╭─ Records for this exercise
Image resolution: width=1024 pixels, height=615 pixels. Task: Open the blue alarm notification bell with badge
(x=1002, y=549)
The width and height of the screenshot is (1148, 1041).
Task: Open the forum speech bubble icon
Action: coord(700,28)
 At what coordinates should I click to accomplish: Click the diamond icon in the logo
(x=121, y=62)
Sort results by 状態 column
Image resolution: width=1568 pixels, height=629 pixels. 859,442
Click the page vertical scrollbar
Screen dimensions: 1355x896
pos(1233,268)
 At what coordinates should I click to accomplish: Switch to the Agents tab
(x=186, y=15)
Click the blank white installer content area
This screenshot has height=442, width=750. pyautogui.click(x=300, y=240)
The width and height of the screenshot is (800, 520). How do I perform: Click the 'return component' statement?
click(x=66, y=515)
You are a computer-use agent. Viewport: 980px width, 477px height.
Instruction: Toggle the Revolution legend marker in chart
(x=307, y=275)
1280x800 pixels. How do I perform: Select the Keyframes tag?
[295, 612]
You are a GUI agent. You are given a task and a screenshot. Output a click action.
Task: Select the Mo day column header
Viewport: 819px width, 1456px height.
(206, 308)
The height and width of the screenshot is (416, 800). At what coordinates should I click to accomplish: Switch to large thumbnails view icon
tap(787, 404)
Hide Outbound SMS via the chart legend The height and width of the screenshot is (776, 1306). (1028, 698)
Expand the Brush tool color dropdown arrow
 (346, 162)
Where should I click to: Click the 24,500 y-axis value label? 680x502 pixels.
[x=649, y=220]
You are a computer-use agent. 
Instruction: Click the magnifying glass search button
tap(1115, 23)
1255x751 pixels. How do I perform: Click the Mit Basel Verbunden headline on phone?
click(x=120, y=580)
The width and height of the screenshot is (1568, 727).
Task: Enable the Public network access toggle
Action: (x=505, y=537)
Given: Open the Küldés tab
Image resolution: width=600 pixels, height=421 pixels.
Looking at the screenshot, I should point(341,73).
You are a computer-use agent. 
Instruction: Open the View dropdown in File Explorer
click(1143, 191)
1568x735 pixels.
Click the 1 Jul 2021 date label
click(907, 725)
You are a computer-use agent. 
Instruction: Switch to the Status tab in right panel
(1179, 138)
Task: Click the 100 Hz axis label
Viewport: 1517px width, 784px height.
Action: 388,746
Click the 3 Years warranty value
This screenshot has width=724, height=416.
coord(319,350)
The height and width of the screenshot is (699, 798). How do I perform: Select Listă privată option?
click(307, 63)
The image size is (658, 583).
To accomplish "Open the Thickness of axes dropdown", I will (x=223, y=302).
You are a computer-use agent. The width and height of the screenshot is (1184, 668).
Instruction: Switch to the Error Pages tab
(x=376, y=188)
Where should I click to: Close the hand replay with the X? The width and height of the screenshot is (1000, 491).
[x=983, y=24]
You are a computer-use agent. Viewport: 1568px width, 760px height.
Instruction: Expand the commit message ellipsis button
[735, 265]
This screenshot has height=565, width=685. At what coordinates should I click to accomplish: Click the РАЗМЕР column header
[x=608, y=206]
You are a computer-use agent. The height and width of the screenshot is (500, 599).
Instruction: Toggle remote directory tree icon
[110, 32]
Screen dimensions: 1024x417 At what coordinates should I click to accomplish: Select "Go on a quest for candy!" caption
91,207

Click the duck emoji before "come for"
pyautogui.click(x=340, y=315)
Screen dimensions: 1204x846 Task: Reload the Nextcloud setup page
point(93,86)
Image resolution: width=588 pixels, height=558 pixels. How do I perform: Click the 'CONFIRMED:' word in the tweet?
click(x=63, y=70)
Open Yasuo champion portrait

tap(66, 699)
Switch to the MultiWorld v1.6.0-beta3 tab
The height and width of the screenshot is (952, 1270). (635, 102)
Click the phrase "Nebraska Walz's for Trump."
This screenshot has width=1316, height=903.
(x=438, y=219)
╰─
**Given problem:**
Start at the beginning of the records and stop after the line containing "Action: coord(700,28)", then write those lines out again with "notification bell" changed to "alert bell" and nothing else altered.

**The reply:**
Image resolution: width=1024 pixels, height=615 pixels. Task: Open the blue alarm alert bell with badge
(x=1002, y=549)
The width and height of the screenshot is (1148, 1041).
Task: Open the forum speech bubble icon
Action: coord(700,28)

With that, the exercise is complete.